So Sam and Mary meet this gang, the
leader anyway, a guy named Sid Green, a guy known to us from Interpol, a bad
character, drugs, kidnapping, art thefts, that kind of thing, and no loose ends
from what we knew, and a couple of his bodyguards, at the Imperial Hotel over
on Mission Street. Sam did the talking, the hires gun talking knowing who he
was dealing with, but there was no go, no negotiations because after China Sid now
knew that the damn thing was even more valuable than Mary thought. Supposedly
there was a ton of stuff inside, rare, very rare, almost extinct jade that made
the jewels on the outside seem like costume stuff. So no go. What Sam also found out, found out
to no effect as we now know, was that Mary had previously been an associate of
Sid’s, a close associate in the days where she was his queen of the marriage
man blackmail scams. They had had a falling out because she was trying to run
her own operation, trying for her own stuff of dreams once she got onto the
fact that she was smarter and better organizer that Sid. But now she was trying
to grab that statue anyway she could, for herself to get a little capital to
pull her own scores. And for Sam, of course, now that along the way between the
different versions of her story, they had shared some satin sheets together.

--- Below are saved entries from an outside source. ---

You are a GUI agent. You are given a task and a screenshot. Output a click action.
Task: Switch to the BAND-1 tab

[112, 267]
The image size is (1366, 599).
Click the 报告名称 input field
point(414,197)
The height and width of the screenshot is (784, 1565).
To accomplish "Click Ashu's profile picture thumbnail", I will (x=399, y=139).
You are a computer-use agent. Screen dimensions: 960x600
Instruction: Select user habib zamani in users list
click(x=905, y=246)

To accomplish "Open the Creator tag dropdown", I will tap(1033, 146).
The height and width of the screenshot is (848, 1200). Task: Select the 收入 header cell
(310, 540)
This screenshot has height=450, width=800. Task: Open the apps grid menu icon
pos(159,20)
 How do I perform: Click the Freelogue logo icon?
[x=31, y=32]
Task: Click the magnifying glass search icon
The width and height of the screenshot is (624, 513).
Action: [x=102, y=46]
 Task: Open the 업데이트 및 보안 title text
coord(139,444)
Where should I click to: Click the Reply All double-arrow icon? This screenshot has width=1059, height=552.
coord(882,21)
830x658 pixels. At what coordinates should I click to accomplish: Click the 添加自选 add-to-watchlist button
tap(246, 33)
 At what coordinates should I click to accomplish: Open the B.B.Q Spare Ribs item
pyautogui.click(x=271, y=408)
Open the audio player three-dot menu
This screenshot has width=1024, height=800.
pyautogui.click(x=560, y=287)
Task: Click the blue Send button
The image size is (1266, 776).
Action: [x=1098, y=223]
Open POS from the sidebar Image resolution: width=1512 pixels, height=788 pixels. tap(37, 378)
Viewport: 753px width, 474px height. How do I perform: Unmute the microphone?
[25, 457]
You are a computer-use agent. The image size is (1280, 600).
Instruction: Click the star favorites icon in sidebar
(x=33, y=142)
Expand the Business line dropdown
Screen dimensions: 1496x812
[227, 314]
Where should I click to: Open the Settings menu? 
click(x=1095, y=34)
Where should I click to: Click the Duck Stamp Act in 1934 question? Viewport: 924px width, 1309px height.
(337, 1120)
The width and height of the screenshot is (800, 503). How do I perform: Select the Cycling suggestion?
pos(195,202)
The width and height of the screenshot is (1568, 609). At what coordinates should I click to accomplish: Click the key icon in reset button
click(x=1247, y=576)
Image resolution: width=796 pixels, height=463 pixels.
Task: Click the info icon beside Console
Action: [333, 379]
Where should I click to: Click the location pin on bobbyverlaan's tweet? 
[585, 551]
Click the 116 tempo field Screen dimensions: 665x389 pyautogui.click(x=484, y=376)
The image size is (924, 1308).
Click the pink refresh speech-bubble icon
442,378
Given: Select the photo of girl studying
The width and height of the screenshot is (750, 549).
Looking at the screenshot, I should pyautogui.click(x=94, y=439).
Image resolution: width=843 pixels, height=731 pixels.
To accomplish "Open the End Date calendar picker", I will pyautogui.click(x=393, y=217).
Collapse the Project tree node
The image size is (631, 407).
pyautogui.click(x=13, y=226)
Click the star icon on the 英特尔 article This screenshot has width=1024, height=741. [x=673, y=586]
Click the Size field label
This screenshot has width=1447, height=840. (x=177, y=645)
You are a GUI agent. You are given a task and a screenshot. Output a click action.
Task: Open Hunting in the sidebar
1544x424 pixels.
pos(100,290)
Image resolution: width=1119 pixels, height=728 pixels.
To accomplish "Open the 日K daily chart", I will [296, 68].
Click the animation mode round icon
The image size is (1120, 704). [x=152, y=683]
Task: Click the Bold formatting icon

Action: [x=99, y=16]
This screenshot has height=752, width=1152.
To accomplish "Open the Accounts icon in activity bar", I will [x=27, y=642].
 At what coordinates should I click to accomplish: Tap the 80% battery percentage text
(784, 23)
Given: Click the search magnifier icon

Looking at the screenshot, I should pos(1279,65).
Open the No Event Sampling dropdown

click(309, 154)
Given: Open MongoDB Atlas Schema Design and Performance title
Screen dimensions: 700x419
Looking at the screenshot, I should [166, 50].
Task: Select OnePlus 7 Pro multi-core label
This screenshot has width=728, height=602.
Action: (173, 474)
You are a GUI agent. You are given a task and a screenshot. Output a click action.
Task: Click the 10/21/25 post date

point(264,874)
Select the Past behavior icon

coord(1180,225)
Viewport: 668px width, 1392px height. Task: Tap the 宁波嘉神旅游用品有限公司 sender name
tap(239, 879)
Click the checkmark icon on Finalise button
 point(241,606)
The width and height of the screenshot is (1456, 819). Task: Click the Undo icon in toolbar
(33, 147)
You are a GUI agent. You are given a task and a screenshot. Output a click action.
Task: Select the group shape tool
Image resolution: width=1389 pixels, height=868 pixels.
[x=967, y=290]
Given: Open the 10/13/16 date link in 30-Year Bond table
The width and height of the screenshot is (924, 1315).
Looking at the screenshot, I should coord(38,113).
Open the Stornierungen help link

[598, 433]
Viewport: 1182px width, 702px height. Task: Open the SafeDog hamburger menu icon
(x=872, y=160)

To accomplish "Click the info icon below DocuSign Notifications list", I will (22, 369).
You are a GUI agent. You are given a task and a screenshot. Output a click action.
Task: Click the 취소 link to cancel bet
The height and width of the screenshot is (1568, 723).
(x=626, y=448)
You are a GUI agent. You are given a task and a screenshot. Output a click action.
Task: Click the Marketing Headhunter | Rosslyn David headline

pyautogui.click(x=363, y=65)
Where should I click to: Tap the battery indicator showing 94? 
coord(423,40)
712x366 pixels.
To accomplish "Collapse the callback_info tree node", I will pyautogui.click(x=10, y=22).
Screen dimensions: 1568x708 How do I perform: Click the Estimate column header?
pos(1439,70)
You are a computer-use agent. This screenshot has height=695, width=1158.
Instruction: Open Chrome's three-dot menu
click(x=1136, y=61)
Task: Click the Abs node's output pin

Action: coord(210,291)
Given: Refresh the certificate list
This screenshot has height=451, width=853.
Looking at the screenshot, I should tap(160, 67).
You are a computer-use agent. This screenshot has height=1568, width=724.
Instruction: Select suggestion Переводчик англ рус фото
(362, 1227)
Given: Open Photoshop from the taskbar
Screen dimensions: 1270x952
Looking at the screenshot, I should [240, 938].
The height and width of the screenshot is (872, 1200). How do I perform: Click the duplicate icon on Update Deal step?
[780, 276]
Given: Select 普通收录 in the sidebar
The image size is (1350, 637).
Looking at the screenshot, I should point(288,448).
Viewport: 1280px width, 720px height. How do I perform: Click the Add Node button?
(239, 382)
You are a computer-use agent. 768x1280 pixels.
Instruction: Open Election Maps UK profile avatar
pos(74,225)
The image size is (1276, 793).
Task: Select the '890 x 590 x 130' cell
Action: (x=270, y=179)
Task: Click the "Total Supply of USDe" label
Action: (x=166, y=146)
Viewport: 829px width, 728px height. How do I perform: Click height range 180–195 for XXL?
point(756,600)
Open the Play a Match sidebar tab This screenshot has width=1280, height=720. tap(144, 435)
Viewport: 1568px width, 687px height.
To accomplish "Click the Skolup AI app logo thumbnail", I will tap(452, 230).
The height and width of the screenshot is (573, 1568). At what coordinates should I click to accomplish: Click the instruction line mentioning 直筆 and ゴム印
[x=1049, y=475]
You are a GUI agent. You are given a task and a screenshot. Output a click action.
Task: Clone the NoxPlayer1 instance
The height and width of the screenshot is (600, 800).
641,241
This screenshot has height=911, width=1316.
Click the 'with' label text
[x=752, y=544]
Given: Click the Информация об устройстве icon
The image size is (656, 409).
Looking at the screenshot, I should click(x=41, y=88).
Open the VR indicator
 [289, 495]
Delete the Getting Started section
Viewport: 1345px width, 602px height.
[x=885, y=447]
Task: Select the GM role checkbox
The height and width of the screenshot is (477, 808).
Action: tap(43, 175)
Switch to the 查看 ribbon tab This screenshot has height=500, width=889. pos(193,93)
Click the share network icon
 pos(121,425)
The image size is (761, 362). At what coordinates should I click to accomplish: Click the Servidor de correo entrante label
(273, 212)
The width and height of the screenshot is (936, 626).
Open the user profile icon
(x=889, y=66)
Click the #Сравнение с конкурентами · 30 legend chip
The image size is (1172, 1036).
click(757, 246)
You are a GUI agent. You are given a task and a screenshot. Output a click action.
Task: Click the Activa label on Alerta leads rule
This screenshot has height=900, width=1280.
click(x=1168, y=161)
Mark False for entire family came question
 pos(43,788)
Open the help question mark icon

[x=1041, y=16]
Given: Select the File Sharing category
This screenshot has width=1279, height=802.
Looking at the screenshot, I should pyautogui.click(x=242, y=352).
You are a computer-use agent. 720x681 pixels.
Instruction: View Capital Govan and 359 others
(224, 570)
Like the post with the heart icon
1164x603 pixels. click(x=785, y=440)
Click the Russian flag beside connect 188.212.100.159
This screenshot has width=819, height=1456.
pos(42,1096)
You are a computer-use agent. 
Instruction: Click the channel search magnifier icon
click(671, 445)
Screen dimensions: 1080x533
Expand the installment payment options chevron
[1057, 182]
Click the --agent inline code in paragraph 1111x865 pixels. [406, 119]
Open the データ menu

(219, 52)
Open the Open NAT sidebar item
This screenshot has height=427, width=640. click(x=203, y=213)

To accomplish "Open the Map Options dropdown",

Nothing happened that night, no shoot-outs, but the no go signaled on both
sides that some nasty business was coming down.
The first nasty business was when
Sid sent one of his gunsels, a punk kid named Elmer to eliminate Sam and Mary,
eliminate for good over at his place. All this Elmer got for his efforts was a
quick Sam R.I.P. That action reopened
negotiations or so Sam and Mary thought when Sid sent a message that he wanted
a truce. Sid arranged for another meeting at the Imperial Hotel to reevaluate
the situation under the new circumstances, the one less bodyguard circumstances
he said. The new circumstances though turned out to be a planned ambush down
the corridor from Sid’s suite. All that got was another gunsel, Willy Proust, a
local rat, who we had a rap sheet on as long as your arm, another Sam
R.I.P. After the gun smoke settled Sid
alone now in his suite was easy pickings for Sam and Mary. They just took the
statue from Sid’s table while he watched, watched with a bemused smile. They
left slamming the door behind with the Buddha in tow.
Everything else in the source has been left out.